Les pères solos sont-ils des mères comme les autres ?

Souvent moins défavorisés financièrement que les femmes seules mais moins étudiés, les veufs, célibataires ou divorcés avec enfants sont de plus en plus nombreux. Le plus difficile pour eux : dépasser les préjugés et faire la preuve de leur compétence, selon un récent travail de sociologues et d’ethnologues.

Ils sont une goutte d’eau dans un océan de mères. Mais de plus en plus nombreux. En vingt ans, ceux qu’on appelle les «pères solos» ont largement doublé. De 100 000 en 1990, ils sont passés à 241 000 en 2011 (1) et sont sans doute encore davantage aujourd’hui, à en croire les démographes qui évoquent une tendance loin d’être au bout de sa courbe. Moins scrutés, moins médiatisés, et aussi moins souvent en détresse financière que les mères solos, qui sont ces pères ? Des mères comme les autres ? Des sortes d’aventuriers pas forcément très bien vus au pays des stéréotypes ? Des militants de la cause paternelle dans une société qui tente d’installer l’égalité femmes-hommes mais sacralise toujours le rôle maternel ?

En 2010, le pédopsychiatre Patrick Huerre cosignait avec Christilla Pellé-Douël Pères solos, pères singuliers ? (Albin Michel) dans lequel il notait – entre autres – à quel point «être un père seul demeure un peu louche» et dans le même temps attendrit, voire inspire de la pitié avec des phrases comme «le pauvre, comment se débrouille-t-il ?»

Toujours «apprenants»

Sept ans plus tard, le regard a-t-il changé ? Un important travail vient de leur être consacré, publié dans le dernier bulletin trimestriel de la Revue des politiques sociales et familiales (2). Aux manettes, Alexandra Piesen, doctorante en sociologie au Centre de recherche sur les liens sociaux de l’université Paris-Descartes, et Danielle Boyer, ethnologue, responsable de l’Observatoire national de la petite enfance, qui suit de près les pères en congés parentaux et spécifiquement lancée sur la trace des pères solos «divorcés, célibataires ou veufs devenus « pères gardiens »». Le constat est partagé : «Il y a toujours en France des réticences idéologiques et sociales au modèle de l’implication paternelle.» Résultat ? Des pères qui, souvent, continuent à se définir comme des «apprenants». Avec des solos difficiles à débusquer et souvent discrets sur leur statut.

*****

### Consigne écrite 1
Résumez sous forme de liste le paragraphe de l'article sur les pères solos qui commence par « Ils sont une goutte d'eau ». Gardez-en les faits principaux.
### Consigne écrite 2
Retouchez le passage de l'article sur les pères solos qui va de « Les pères solos » jusqu'à « sociologues et d’ethnologues. » : remplacez-y « sociologues » par « chercheurs ».
### Consigne écrite 3
Indiquez si chacune des affirmations suivantes concorde avec l'article sur les pères solos. Répondez par oui ou par non et citez les mots du texte qui permettent de trancher.
(a) En 2011, on comptait plus de 200 000 pères solos.
(b) Les pères solos sont plus souvent en détresse financière que les mères solos.
(c) Le livre cosigné par Patrick Huerre a paru en 2012.

### Données fournies
*****

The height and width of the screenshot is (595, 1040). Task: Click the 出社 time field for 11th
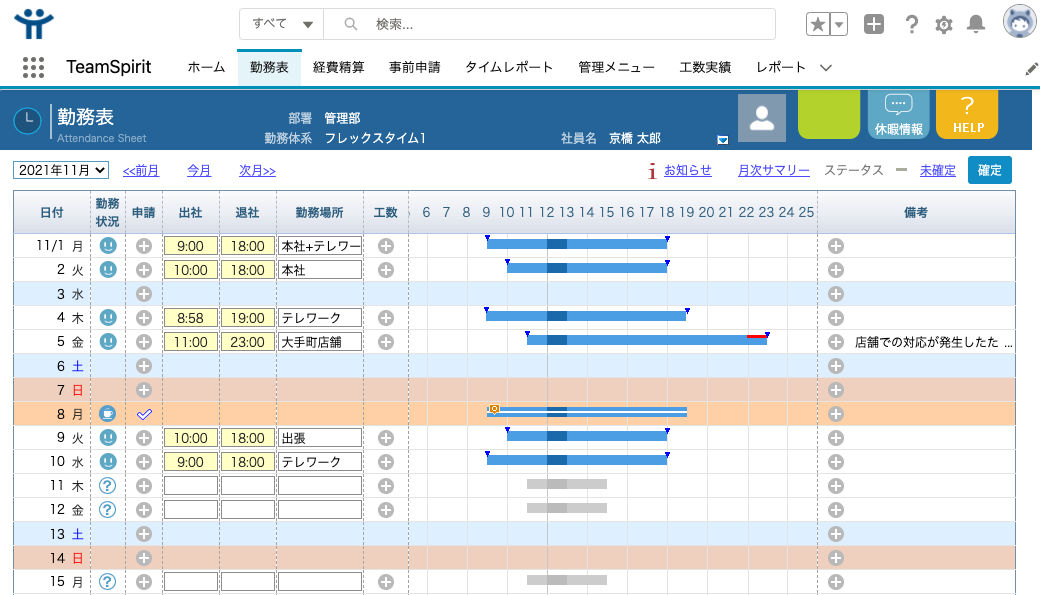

*****

### Corrigé de l'exercice 1
- Les pères solos sont très minoritaires face aux mères, mais de plus en plus nombreux.
- Leur nombre a largement doublé en vingt ans. Ils étaient 100 000 en 1990 et 241 000 en 2011. Ils sont sans doute plus nombreux aujourd'hui, selon les démographes, qui jugent la tendance loin d'être terminée.
- Ils sont moins scrutés et moins médiatisés que les mères solos. Ils sont aussi moins souvent en détresse financière qu'elles.
- Le paragraphe pose trois questions sur leur identité. Sont-ils des mères comme les autres ? Sont-ils des aventuriers mal vus au pays des stéréotypes ? Sont-ils des militants de la cause paternelle, dans une société qui vise l'égalité femmes-hommes mais sacralise toujours le rôle maternel ?

### Corrigé de l'exercice 2
Les pères solos sont-ils des mères comme les autres ?

Souvent moins défavorisés financièrement que les femmes seules mais moins étudiés, les veufs, célibataires ou divorcés avec enfants sont de plus en plus nombreux. Le plus difficile pour eux : dépasser les préjugés et faire la preuve de leur compétence, selon un récent travail de chercheurs et d’ethnologues.

### Corrigé de l'exercice 3
(a) Oui : « ils sont passés à 241 000 en 2011 ».
(b) Non : « moins souvent en détresse financière que les mères solos ».
(c) Non : « En 2010, le pédopsychiatre Patrick Huerre cosignait ».